+++ DATASET RECORDS

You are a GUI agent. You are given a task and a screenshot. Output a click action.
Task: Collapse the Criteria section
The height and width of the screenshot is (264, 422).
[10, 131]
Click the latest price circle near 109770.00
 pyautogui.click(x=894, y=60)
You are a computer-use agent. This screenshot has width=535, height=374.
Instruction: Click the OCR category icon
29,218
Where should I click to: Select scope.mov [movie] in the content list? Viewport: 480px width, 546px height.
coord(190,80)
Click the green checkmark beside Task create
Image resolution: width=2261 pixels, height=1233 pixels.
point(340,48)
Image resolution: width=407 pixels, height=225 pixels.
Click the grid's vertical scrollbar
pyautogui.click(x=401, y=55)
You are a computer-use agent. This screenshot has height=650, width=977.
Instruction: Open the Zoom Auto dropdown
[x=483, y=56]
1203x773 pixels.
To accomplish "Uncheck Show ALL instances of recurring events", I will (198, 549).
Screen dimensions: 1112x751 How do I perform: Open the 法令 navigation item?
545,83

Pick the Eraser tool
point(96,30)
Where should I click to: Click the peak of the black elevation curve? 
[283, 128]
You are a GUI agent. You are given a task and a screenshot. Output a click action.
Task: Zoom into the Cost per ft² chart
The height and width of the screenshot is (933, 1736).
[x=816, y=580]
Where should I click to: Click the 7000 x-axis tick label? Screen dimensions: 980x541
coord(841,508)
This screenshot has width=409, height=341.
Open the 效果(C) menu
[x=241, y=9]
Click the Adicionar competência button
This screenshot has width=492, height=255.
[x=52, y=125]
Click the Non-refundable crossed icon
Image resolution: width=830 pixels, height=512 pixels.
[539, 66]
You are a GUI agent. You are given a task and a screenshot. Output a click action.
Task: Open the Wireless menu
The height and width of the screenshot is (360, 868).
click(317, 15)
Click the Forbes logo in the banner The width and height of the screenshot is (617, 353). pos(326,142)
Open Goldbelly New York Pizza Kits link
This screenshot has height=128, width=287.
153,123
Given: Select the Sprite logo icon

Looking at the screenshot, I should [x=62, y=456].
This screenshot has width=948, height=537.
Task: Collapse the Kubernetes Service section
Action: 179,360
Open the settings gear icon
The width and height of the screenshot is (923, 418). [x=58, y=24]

++++++

WRITTEN PROBLEM –
Rewrite the records as a numbered list, starting at the line containing "Click the Adicionar competência button" and continuing through the end of the records. Omit blank lines.

TASK ANSWER –
1. Click the Adicionar competência button
2. This screenshot has width=492, height=255.
3. [x=52, y=125]
4. Click the Non-refundable crossed icon
5. Image resolution: width=830 pixels, height=512 pixels.
6. [539, 66]
7. You are a GUI agent. You are given a task and a screenshot. Output a click action.
8. Task: Open the Wireless menu
9. The height and width of the screenshot is (360, 868).
10. click(317, 15)
11. Click the Forbes logo in the banner The width and height of the screenshot is (617, 353). pos(326,142)
12. Open Goldbelly New York Pizza Kits link
13. This screenshot has height=128, width=287.
14. 153,123
15. Given: Select the Sprite logo icon
16. Looking at the screenshot, I should [x=62, y=456].
17. This screenshot has width=948, height=537.
18. Task: Collapse the Kubernetes Service section
19. Action: 179,360
20. Open the settings gear icon
21. The width and height of the screenshot is (923, 418). [x=58, y=24]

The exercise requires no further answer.